《友情》
それは、本部外での用事が出来た為に帝都郊外の喫茶店で遅めの昼食を取っていた時の事だった。
後ろに座っていた男性客二人の会話が耳に入った。
「俺は!友達と出掛けるって!聞いてたんだ!」
「うんうん。」
「それなのに、あいつ!俺の知らない男と!手ぇ繋いで歩いてやがったんだ!」
「そりゃまずいわ。」
「手ぇ繋ぐとか!友達とはしねぇだろぉ!」
「だよなぁ。女同士ならともかくなぁ。」
…あらかじめ断っておくが、声が大きかったから聞こえてしまっただけで、断じて耳を欹てていたわけではない。

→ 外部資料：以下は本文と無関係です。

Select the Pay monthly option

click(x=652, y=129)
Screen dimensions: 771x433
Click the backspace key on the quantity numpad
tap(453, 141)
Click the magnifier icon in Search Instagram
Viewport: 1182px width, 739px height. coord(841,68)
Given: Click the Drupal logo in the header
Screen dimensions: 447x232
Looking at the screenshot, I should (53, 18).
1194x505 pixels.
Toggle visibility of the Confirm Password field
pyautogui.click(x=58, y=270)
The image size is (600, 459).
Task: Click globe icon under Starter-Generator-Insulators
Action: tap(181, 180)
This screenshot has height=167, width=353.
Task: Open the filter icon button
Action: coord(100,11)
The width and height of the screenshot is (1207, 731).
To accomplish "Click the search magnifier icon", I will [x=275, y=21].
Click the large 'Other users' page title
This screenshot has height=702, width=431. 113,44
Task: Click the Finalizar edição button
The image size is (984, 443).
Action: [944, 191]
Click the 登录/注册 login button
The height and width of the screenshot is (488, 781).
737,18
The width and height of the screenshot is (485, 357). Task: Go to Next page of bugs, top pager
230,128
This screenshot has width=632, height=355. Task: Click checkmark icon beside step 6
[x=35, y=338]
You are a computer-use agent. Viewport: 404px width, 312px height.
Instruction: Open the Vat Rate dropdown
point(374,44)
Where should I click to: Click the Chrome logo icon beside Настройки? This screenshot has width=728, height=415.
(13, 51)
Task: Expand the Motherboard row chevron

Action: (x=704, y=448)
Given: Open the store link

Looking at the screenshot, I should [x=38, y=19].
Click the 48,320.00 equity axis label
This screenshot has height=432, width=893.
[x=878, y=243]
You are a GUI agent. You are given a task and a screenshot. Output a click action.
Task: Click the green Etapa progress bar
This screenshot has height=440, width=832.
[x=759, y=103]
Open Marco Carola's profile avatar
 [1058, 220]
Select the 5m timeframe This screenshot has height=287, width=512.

どうも片方の男性の恋人に浮気の疑いが上がったらしい。
他の男性と手を繋いでいた…か。確かにそれは辛いものがある。
そして相談をしていた男性は、遂には大泣きを始めてしまい、もう一人の男性に店を連れ出されていた。
「うああああぁぁぁぁ…俺はっ、俺は!!」
「はいはい、ちょっと早いけど今から飲みに行こうぜ。何なら奢るからさ。」
「あああぁぁ!持つべきものは親友だ!ありがとうなぁぁ!」
そうこうする間に二人の男性客は退店し、店内は元の静けさを取り戻していた。
しかし、込み入った内容を気軽に話していた事と言い、それをある程度受け流している風な素振りを見せつつも憂さが晴れるまで付き合おうという姿勢と言い、良い友人関係なのだろうな、とコーヒーを口にしつつ感心していた。
……ん? 手を繋ぐ?
ここでふと、僕は最近の自分の行動に思い当たる。
気が付けば自分から、彼女の手を取り歩く事が多い。
何故だ?
他の男性と手を繋ぐ、それが辛い?
…何故だ?
僕は真っ白になった頭でコーヒーカップから口を離し、今の僕の心のようにカップの中で揺らぐ黒をぼんやりと見つめていた。